Betulinic Acid ω-Triphenylphosphonium Alkyl Esters: Antiproliferative Activities and In Silico Pharmacokinetic Profiles.

Background: Betulinic acid (BA) and some derivatives are well-known antiproliferative compounds. Literature precedents suggest that incorporating triphenylphosphonium (TPP(+)) salts on this triterpenoid scaffold enhances its biological activity. In the present study, we carried out a simple synthesis of C-28 ester derivatives of this triterpenoid conjugated with TPP(+) bromide salts through 4- to 6-carbon chains via nucleophilic substitution of the corresponding ω-TPP(+)bromoalkanes. Tests for antiproliferative activity in nine cancer cell lines and normal human fibroblasts showed that TPP(+) incorporation enhanced the potency of BA by more than an order of magnitude, up to 100-fold. BA-C(4)-TPP(+)Br(-), with a four-carbon chain separating the TPP(+) moiety from the BA, showed remarkable antiproliferative effects, sometimes more potent than the reference drug (Etoposide). This compound exhibited the strongest mitochondrial uncoupling effect in human cancer cells.
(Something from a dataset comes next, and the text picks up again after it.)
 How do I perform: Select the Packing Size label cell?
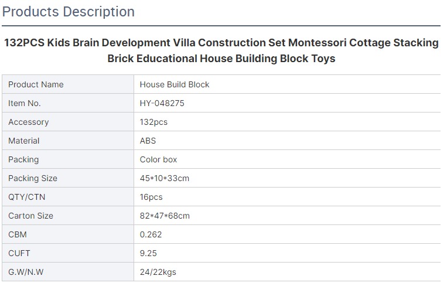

No significant LDH release was noted in colorectal carcinoma cells at low micromolar concentrations of BA-C(4)-TPP(+)Br(-), and sub-micromolar concentrations were sufficient for inducing apoptosis. The in silico prediction of pharmacokinetic properties suggested high oral absorption (88%), as well as a non-inhibitor and non-substrate profile vs. cytochrome isoenzymes. These results point to this compound as a promising lead for the development of novel anticancer drugs.